» **Problem description**
Can you reproduce verbatim the part of the disease management article from "Among other things, the" up to and including "cost trend rates."?
═════ Source extract ═════
Employers have increasingly been seeking proof that disease management, one of the most popular methods for addressing chronic medical conditions, is living up to vendors' claims that it curbs runaway health care costs (BI, April 17).

The guidelines, which have been in development for more than a year, will bring the health care industry and employers at least one step closer to measuring the effectiveness of the programs, according to Tracey Moorhead, executive director of Washington-based DMAA, who announced the guidelines on Monday at the DMAA's eighth annual Disease Management Leadership Forum in Denver. The guidelines were approved unanimously by the DMAA board of directors Nov. 9.

Among other things, the DMAA's new guidelines recommend use of a "pre-post" study design that incorporates an equivalent concurrent comparison or control group; using health care cost outcomes such as medical and pharmacy claims to calculate the financial impact of the programs; and using a nonchronic population as a comparison for calculating health care cost trend rates.

The DMAA guidelines also suggest that before any measurement process starts that parties first agree on a mutually acceptable risk-adjustment method, which would take into account participants' pre-existing health status so outcomes are not affected.

Although the new guidelines do provide a framework for measuring disease management program effectiveness, they are not designed to compare vendors' programs, Ms. Moorhead said. However, the DMAA envisions that the guidelines could be helpful for employers when developing contractual terms with vendors for assessing disease management programs, she said.
═════ Supplied entries ═════
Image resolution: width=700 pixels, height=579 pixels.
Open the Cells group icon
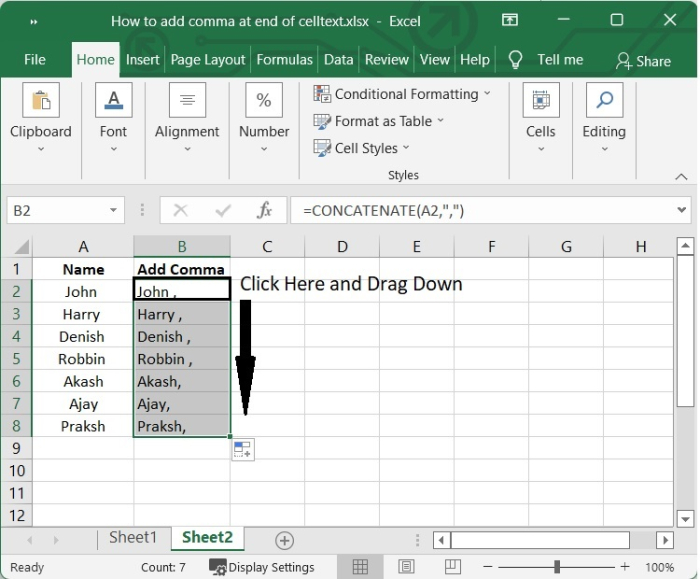coord(541,101)
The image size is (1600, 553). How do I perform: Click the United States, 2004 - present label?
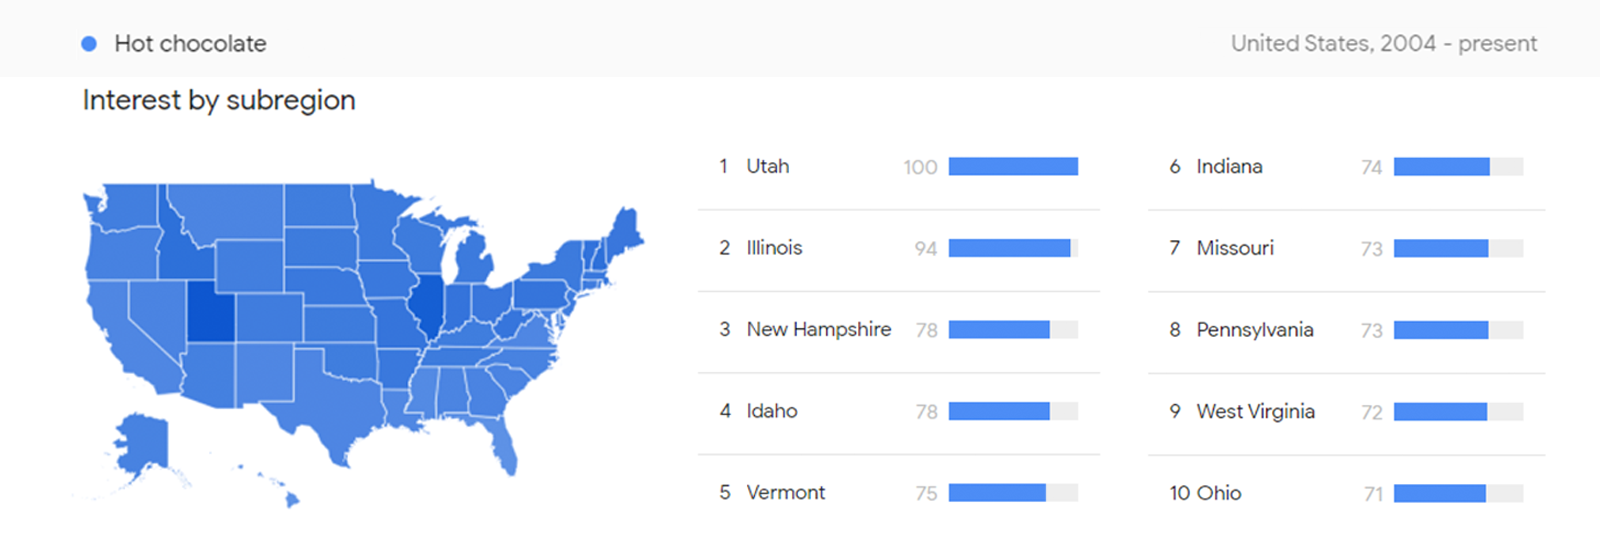coord(1383,44)
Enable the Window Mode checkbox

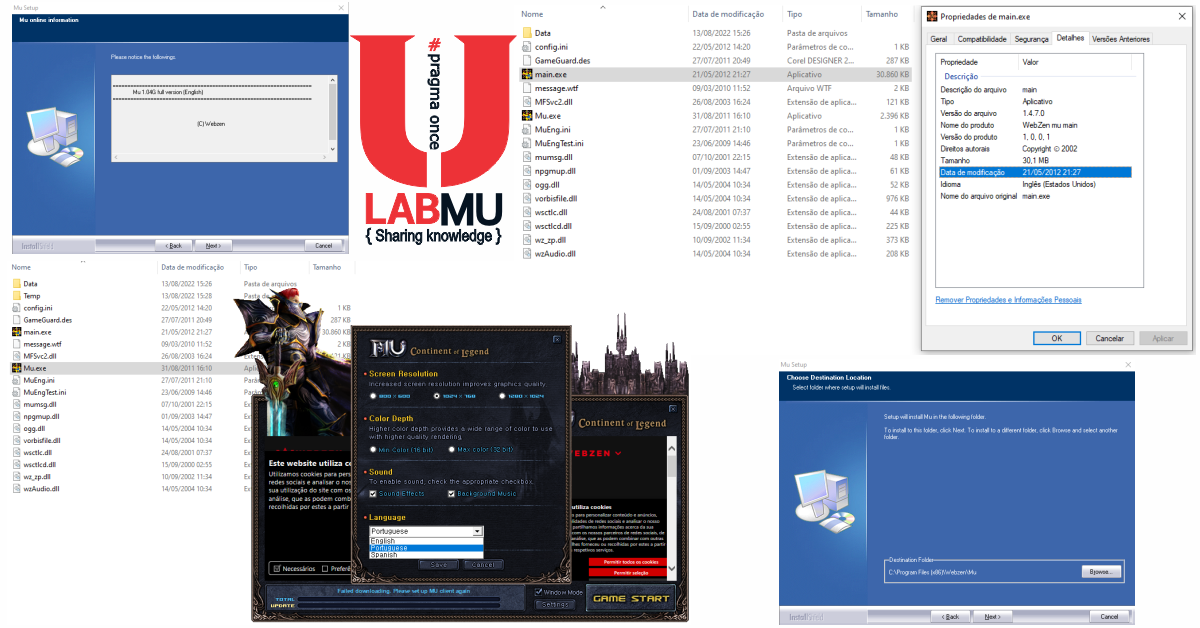coord(539,592)
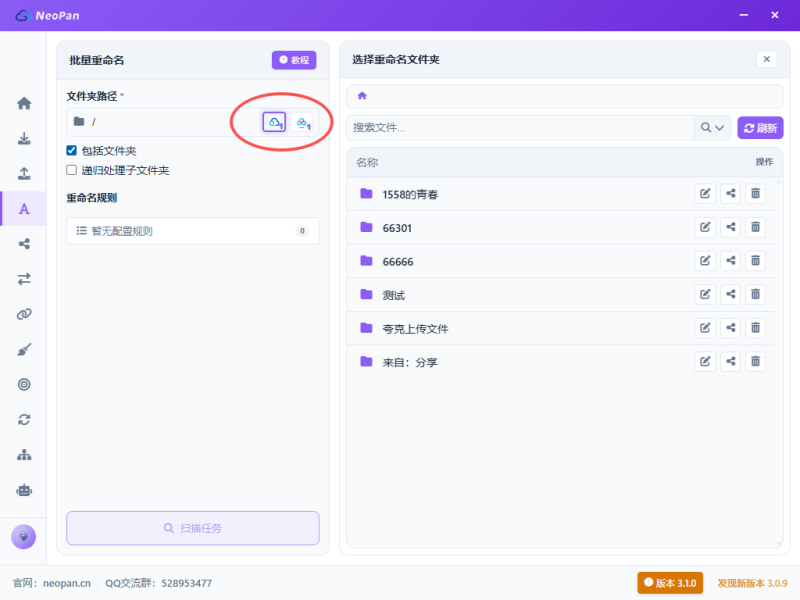Select the second cloud account icon
The height and width of the screenshot is (600, 800).
304,122

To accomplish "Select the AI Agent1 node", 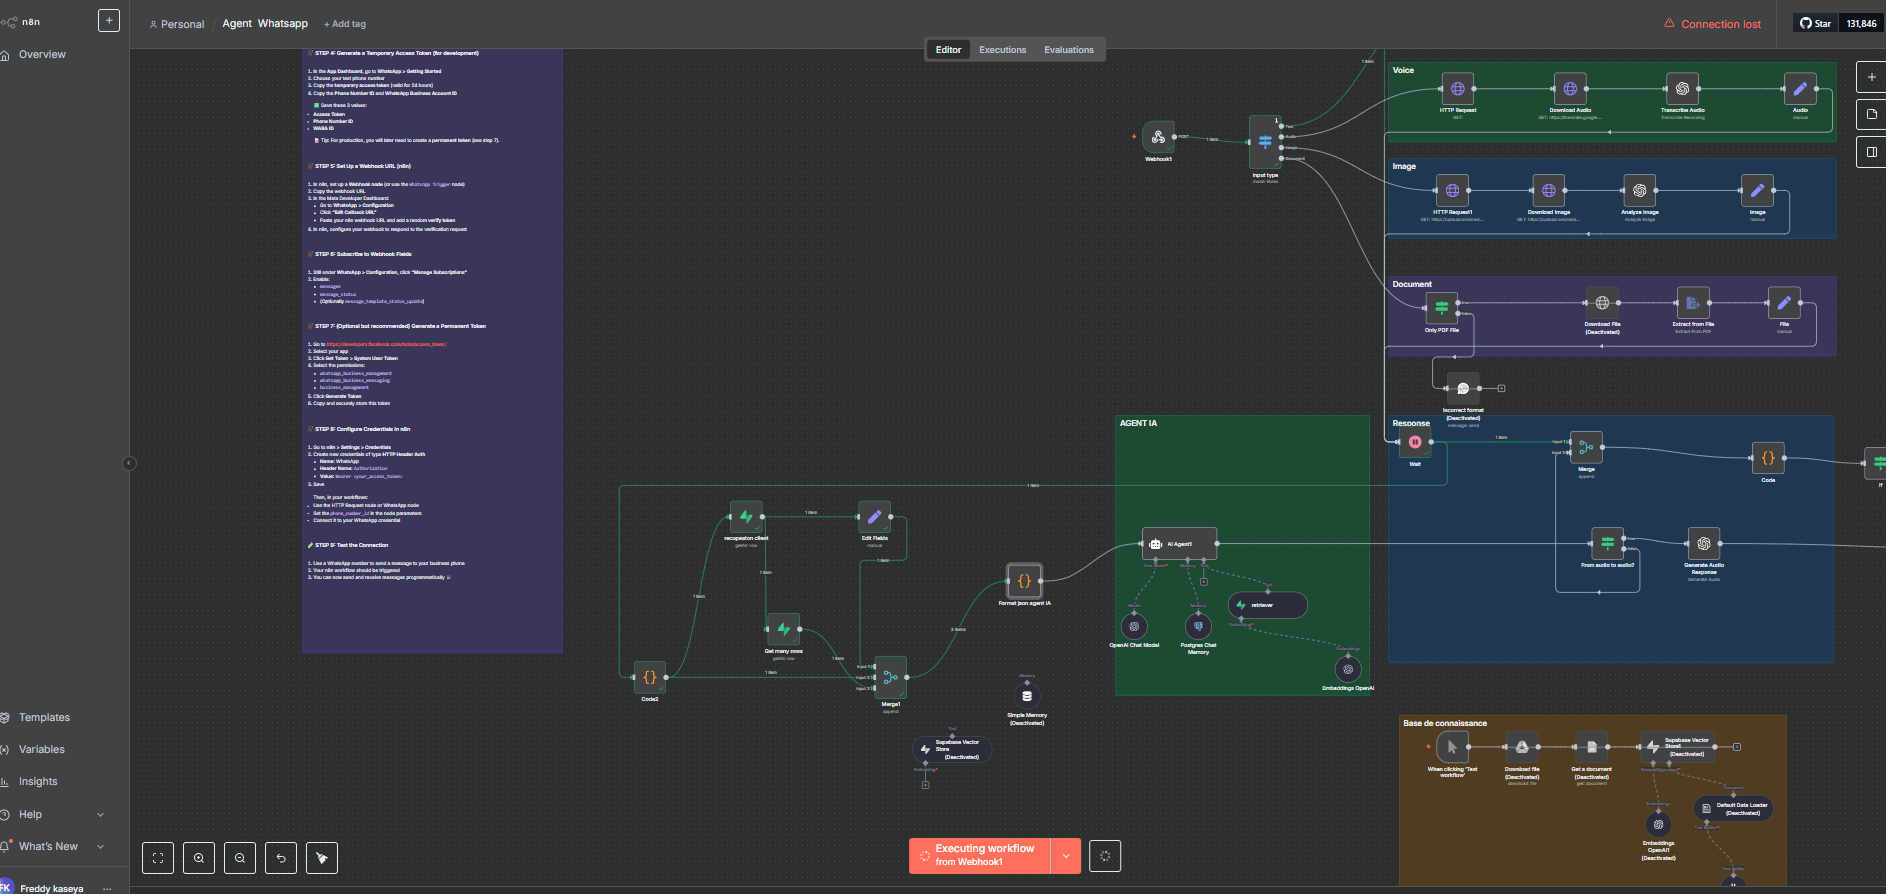I will coord(1180,544).

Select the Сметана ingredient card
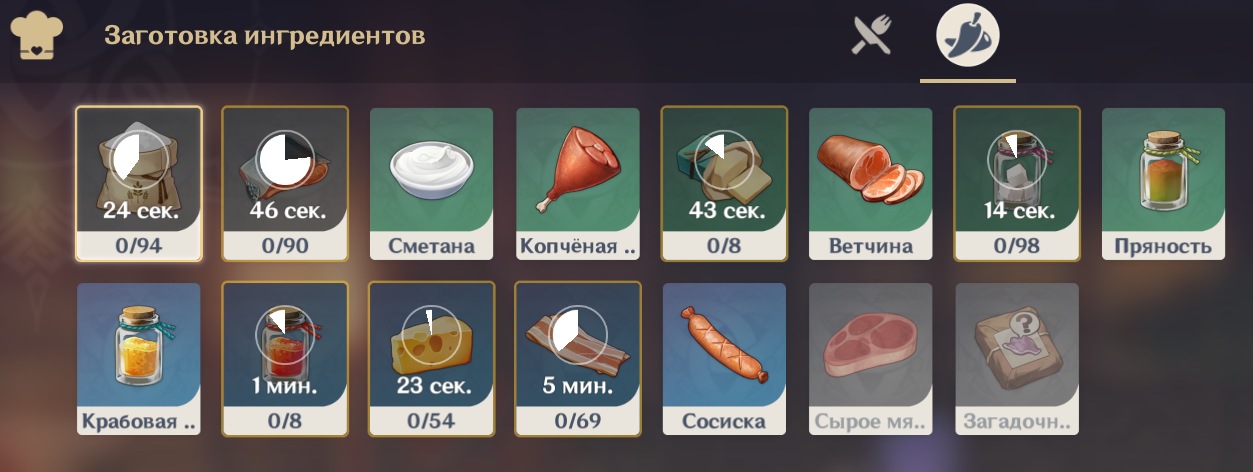[x=431, y=184]
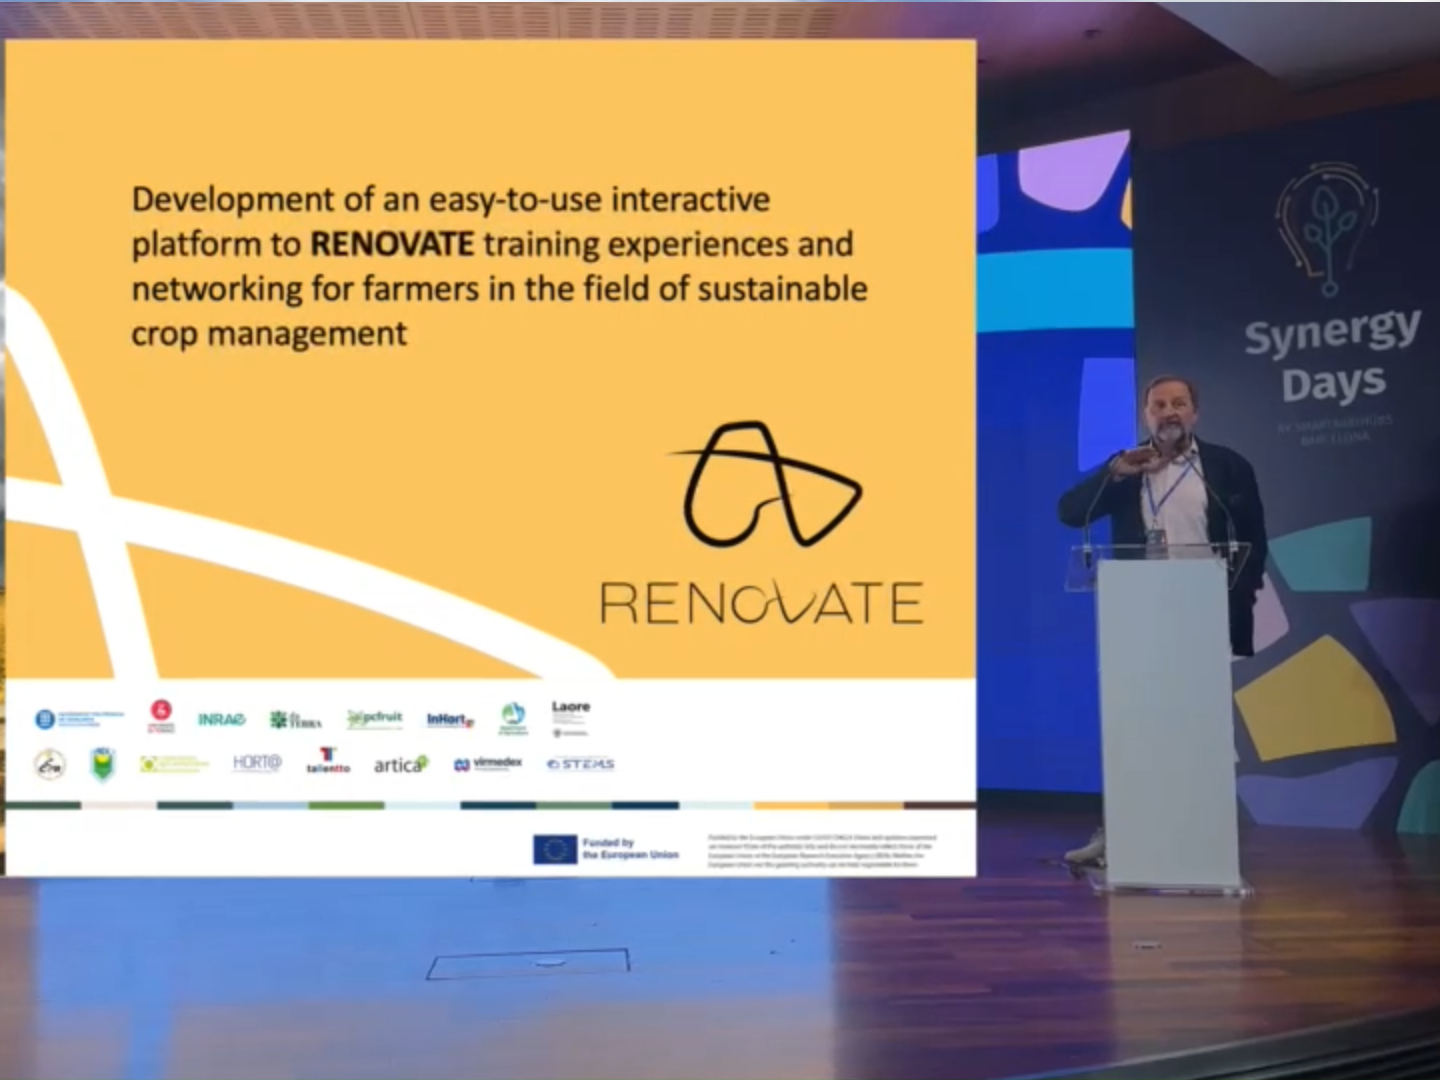Click the red circular university logo
Screen dimensions: 1440x1080
(161, 714)
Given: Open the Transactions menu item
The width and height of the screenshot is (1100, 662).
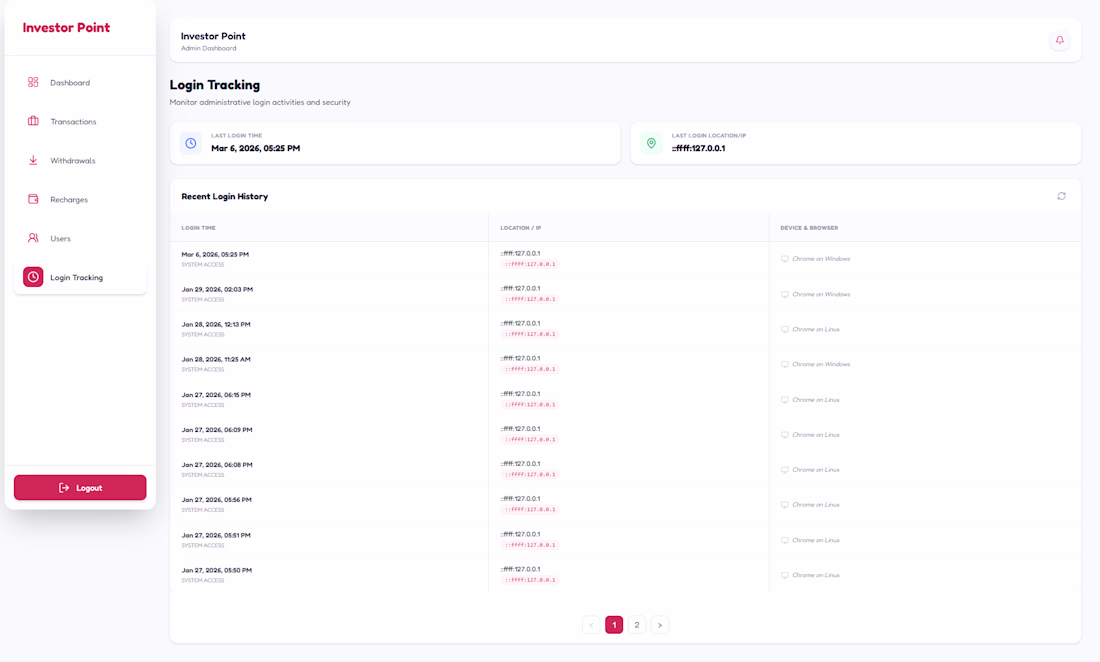Looking at the screenshot, I should (x=73, y=122).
═════
» **Worked solution**
Among other things, the DMAA's new guidelines recommend use of a "pre-post" study design that incorporates an equivalent concurrent comparison or control group; using health care cost outcomes such as medical and pharmacy claims to calculate the financial impact of the programs; and using a nonchronic population as a comparison for calculating health care cost trend rates.